I wish we had a WBW community in which we could make friends and share ideas. I’ve also gotten a large number of emails and comments that say something along the lines of what a reader named Rebecca wrote in a comment on last week’s post: And all of this keeps confirming 1, 2, and 3 above about the people who read this site. Our readers keep teaching us things, inspiring us, and making us laugh. We’re not just guessing about what our readers are like-there are rich and interesting community discussions every week in the blog’s comment sections and on our Facebook page, and we get lots of emails from people every day. So let’s look at where that leaves us-we have a group of smart, curious people who like to brain play, but they’re also kind of immature, and they come from a vastly varied group of worlds and life experiences. The post topics are all over the place, and one fun side-effect of that is that the fly paper doesn’t hone in on any one group of people, so the WBW community is incredibly diverse-there are readers of all ages and all kinds of backgrounds, and because of the good fortune that the language we speak happens to be widely spoken throughout the world, the community includes people from literally every country on Earth. Really serious people can’t stand the site.ģ) They can’t be put in a box beyond #1 and #2. Wait But Why posts-even the serious ones-are riddled with silly drawings, curse words, and jokes. 2 We consider WBW a brain playground, which collects the type of people who like to brain play.Ģ) They’re not that serious.
#Superluminal communication reddit full#
And the posts tend to include a lot of facts and science and math and psychology, and even the posts on silly topics tend to be full of graphs and stats-which scares away all of the people who used to say “Um we’re not in class anymore” in high school when people would talk after school about something they had learned in class.

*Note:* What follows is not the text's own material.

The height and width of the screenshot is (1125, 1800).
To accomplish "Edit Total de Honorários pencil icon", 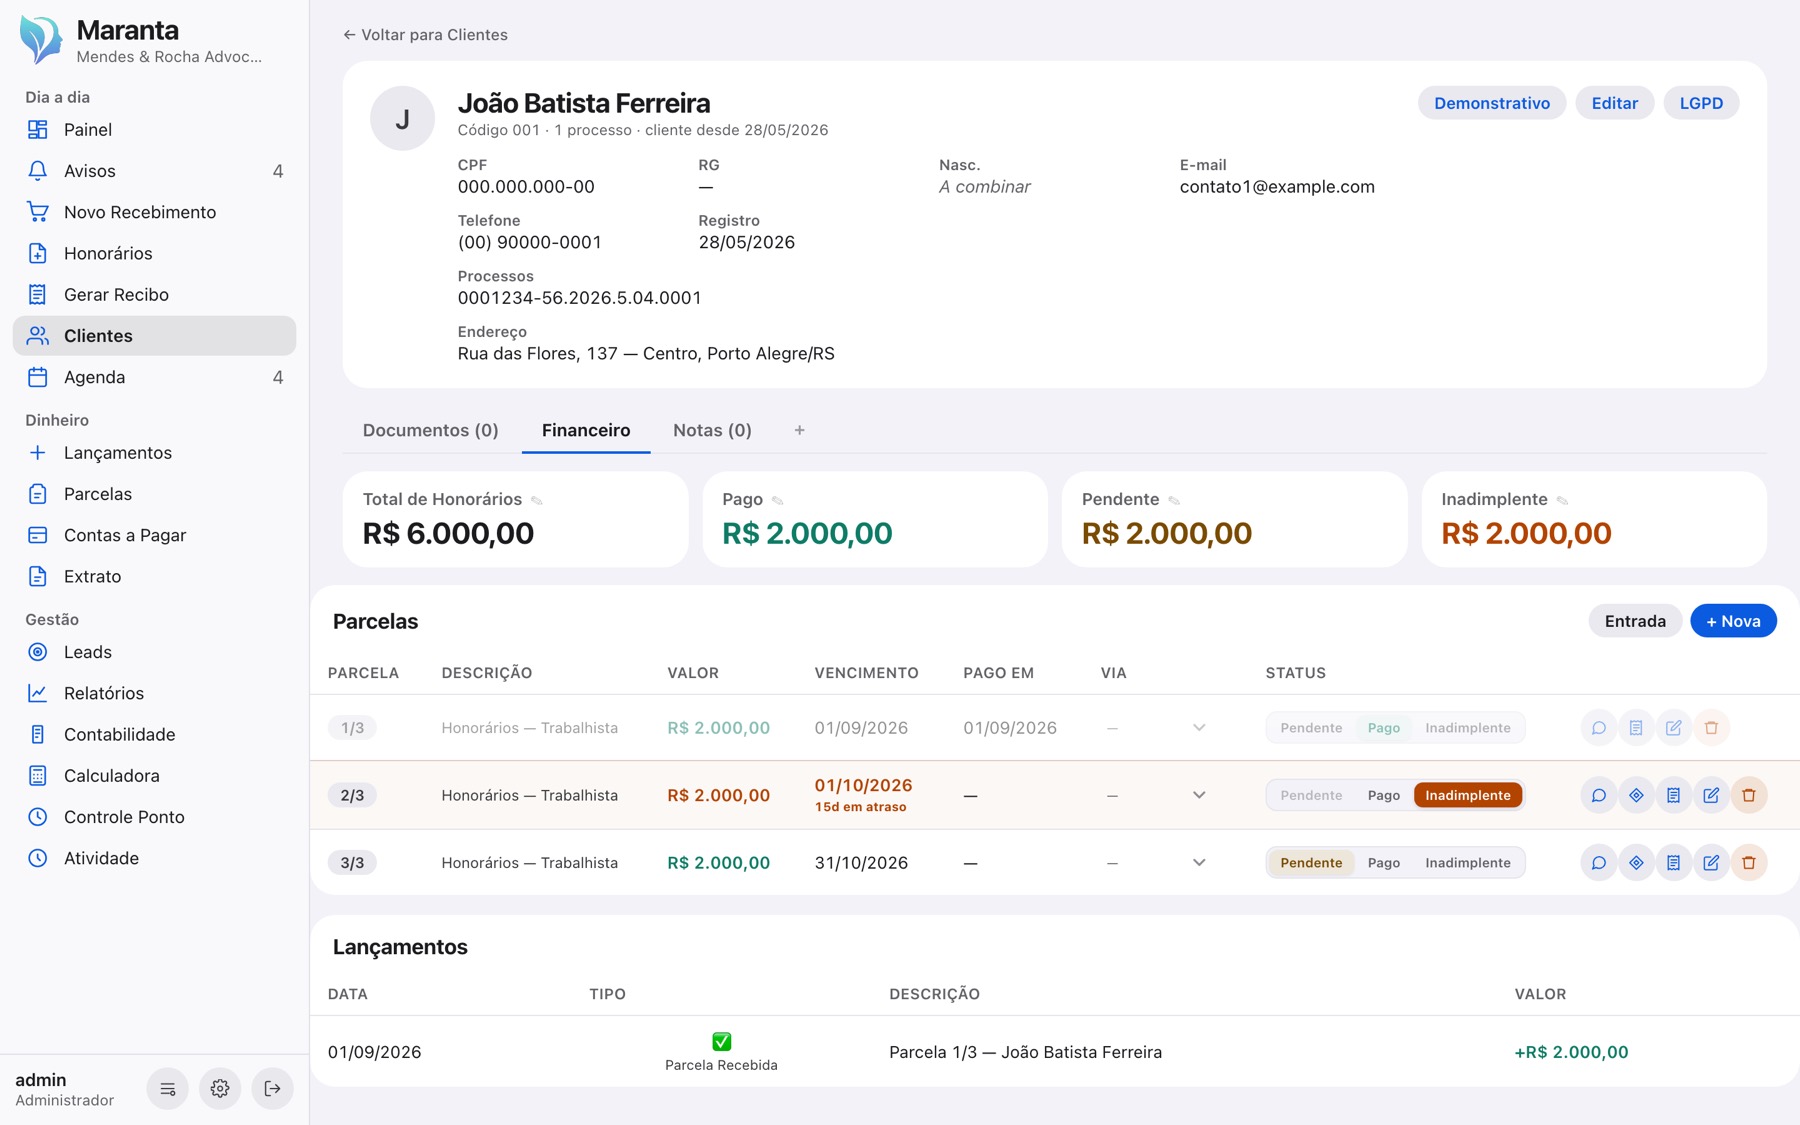I will coord(537,500).
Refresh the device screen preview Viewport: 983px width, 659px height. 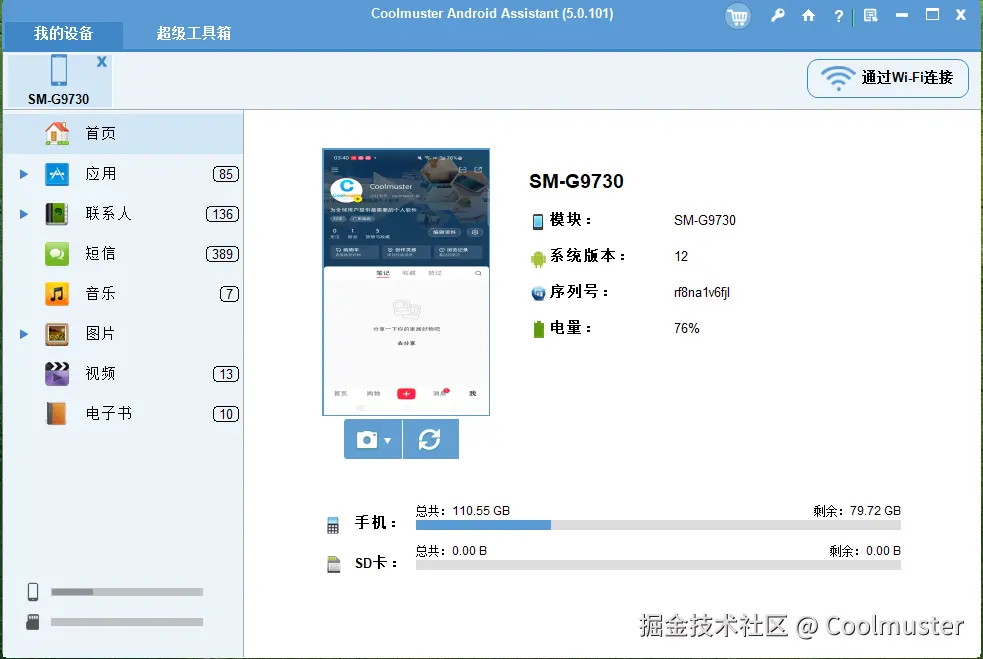point(431,439)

WBW posts are longggg and often dive way into a not-that-concrete topic-which turns off anyone who doesn’t like to think hard and deeply about things. What kind of odd fucking group of people do you end up with on that fly paper?ġ) They’re smart, curious, and thinky. It’s pretty simple.Įxcept what if your blog sometimes talks about aliens, but sometimes it talks about relationships, but sometimes it talks about bunnies, but sometimes it talks about Iraq, but sometimes it talks about how much to tip the delivery guy when it’s raining? A Pakistani cricket site will collect a lot of Pakistani cricket fans. The fly paper of a cooking blog will collect people who like to cook. If you took a close look at the fly paper of any blog and who’s stuck to it, you’d see a group of people who are a reflection of what the site is putting out there, whether in their interests, needs, sense of humor, general wavelength, or any other way a person can connect to blog posts. Everyone else lands once, flies away, and never comes back. When someone ends up on a blog or another kind of content site for the first time, reads something, and likes it enough to remember to come back later, bookmark the page, subscribe by email or follow on social media, they stick to the paper. Internet fly paper is only sticky for certain types of people, depending on the type of content it puts out there and how useful or enjoyable that content is. But internet fly paper isn’t like normal fly paper, which catches every fly that touches it. The internet is swarming with billions of people, and when one of them ends up on a blog, it’s like a fly landing for a second on a piece of fly paper. A blog is like a piece of internet fly paper.